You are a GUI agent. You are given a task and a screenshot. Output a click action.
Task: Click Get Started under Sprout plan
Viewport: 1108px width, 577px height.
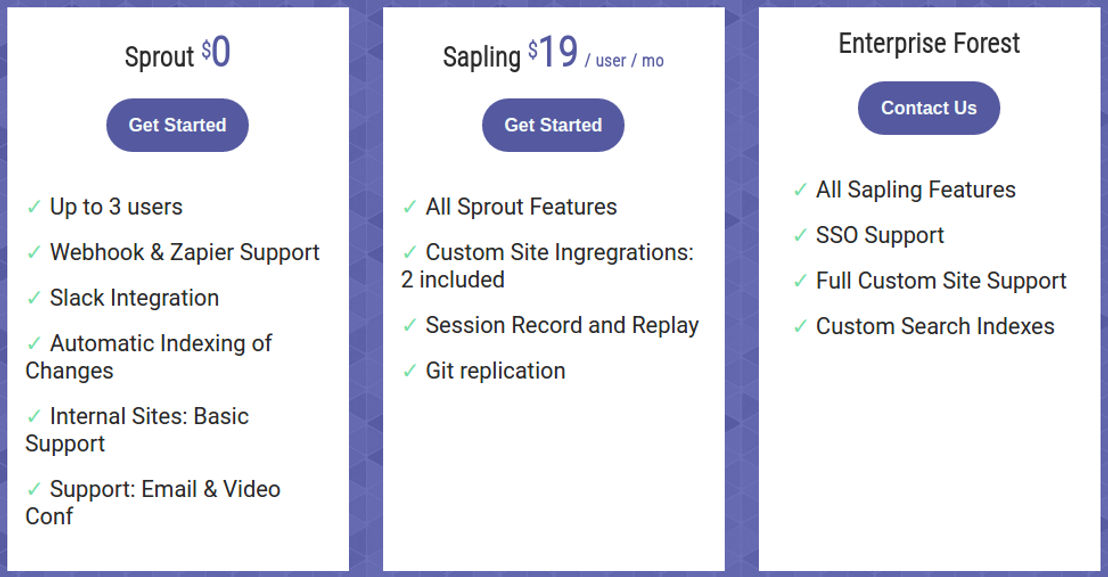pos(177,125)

* * *

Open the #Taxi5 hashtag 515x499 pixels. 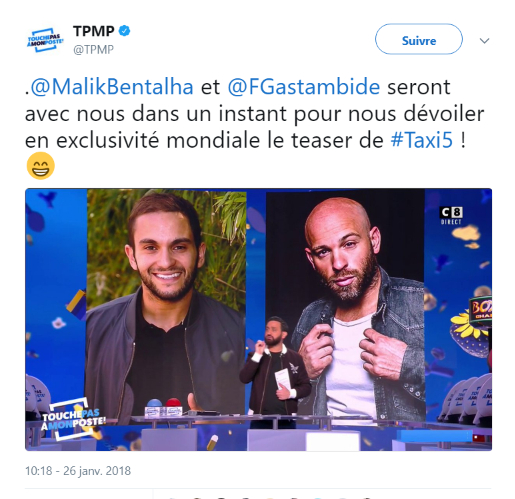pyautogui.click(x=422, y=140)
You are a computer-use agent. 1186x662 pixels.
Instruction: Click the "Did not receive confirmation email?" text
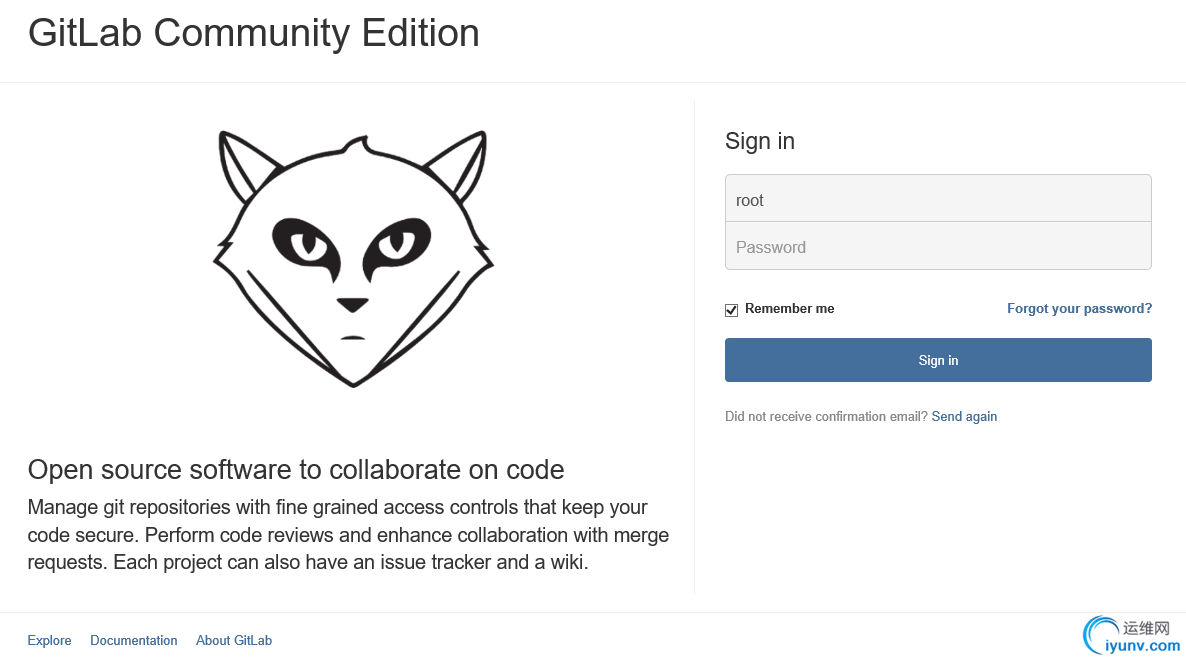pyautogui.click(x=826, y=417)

## Directions
Scan the entries above for the string "agent", and copy every line where it turns up.

## Response area
You are a GUI agent. You are given a task and a screenshot. Output a click action.
You are a computer-use agent. 1186x662 pixels.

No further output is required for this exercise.